Ada sekitar 5 orang lain –selain mereka berdua, yang naik dari lantai 1. Jika Anisa ingin kelantai 4, masih ada kemungkinan orang bertambah, itu berarti tumpukan malu yang tadinya serpih mendadak bisa jadi gumpal.

Bagai menggeser monas, Anisa susah payah memundurkan lelaki yang di dadanya masih bersembunyi wajah malu Anisa.

Galan? Jangan ditanya, dia geram, ini skinship pertamanya setelah 10 tahun yang lalu, wajahnya tegang dan merah.

Sepersekian detik, Galan dengan cekatan menggeser badannya ke samping. Dan begonya dia, gadis di dadanya malah terantuk –lagi ke dinding lift.

Gadis tegas, berjiwa pendebat, pekerja keras, angkuh, serupa dengannya, setidaknya itu yang ada di pikiran Galan saat melihat gadis itu malah kembali asyik menekuri smartphonenya.

"Mbaknya masih muda, sudah makai nama suami ya? Namanya sama dengan masnya.."

1..2..3.. kepala Anisa dan Galan otomatis berbalik menuju tante yang bicara itu, sembari memberi tatapan 'WHAT DID YOU SAY..?!' yang membunuh. Tapi karena dengan orang tua, mereka langsung menggantinya dengan garukan kepala yang sangat canggung.

Anisa Alga, Galan sudah menemukan target penyelidikannya.

Di lantai 3, ada pasien, sehingga sebagian keluar dari lift dan menunggu di lift sebelahnya. Inilah yang disebut emergency. Galan dan Anisa turut keluar.

Lagi, mungkin hobi Anisa menjedukkan kepalanya, kali ini punggung, tepatnya tulang belikat Galan. Galan benar-benar geram, ia menarik paksa smartphone dari tangan Anisa. Dan tebak, page apa yang ia lihat? INS-TA-GRAM.

‘Dan dia pakai wifi RS? Siapa dia, huh?!’ gerutu batin Galan.
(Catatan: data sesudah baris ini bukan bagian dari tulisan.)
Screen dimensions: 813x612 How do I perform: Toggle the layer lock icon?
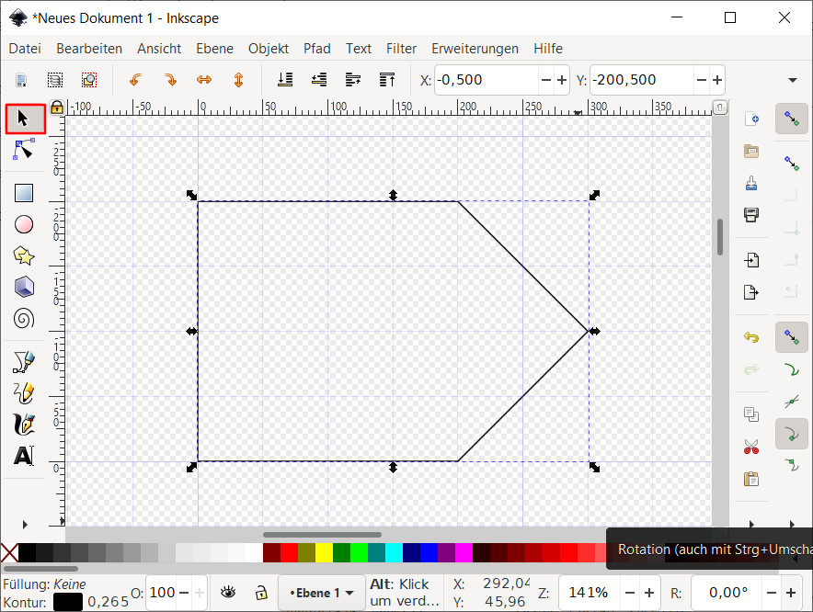pos(261,593)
Sebelum gadis itu sadar akan keterkejutannya, Galan mengetik username-nya dan follow. @anisaalga resmi mem-follow @galanalga. Anisa yang sudah sadar dari bengong beberapa saatnya, merebut kembali smartphonenya dan berlari memilih tangga darurat, sedangkan Galan masih menunggu lift.
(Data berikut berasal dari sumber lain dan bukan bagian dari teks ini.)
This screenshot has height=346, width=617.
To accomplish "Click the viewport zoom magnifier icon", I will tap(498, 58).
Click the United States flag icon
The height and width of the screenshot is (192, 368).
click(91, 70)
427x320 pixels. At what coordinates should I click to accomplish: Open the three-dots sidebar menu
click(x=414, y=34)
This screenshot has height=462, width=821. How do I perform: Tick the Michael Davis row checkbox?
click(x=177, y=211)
Gesit cenderung tak sabaran, lagi Galan memberi gadis itu penilaiannya. Anisa Alga, sesuai dugaan Galan, gadis itu akan se-Alga namanya yang berarti akan ada kesamaan dengan Galan, karena namanya ALGAlan. Inikah yang disebut ‘Bagai ganggang dibelah dua’?

Dilantai 4, Galan dengan segera menuju bagian Bedah Dada, yang kini dikomandoi dirinya. Dari jarak 5 meter ada gerombolan perawat, ‘halah, paling nge-gosip’ pikir Galan.

Saat dirinya lewat, bagai ada gelombang elektromagnet dengan Galan sebagai magnet dan gerombolan perawat itu pasirnya. Kemudian, saat pasir mulai menepi, nampaklah baja. Baja disini Anisa.

Tanyakan pada pakar hukum fisika, Kirchoff, Newton, Einstein, Mallard, dan kawan-kawannya. Mengapa ada baja yang tak tertarik pada magnet. Setelah memberi senyum ala kadarnya, dia –Anisa malah menjauh, seolah ada aura “don’t close to me” mengekor padanya, menolak mentah-mentah gelombang elektromagnet Galan.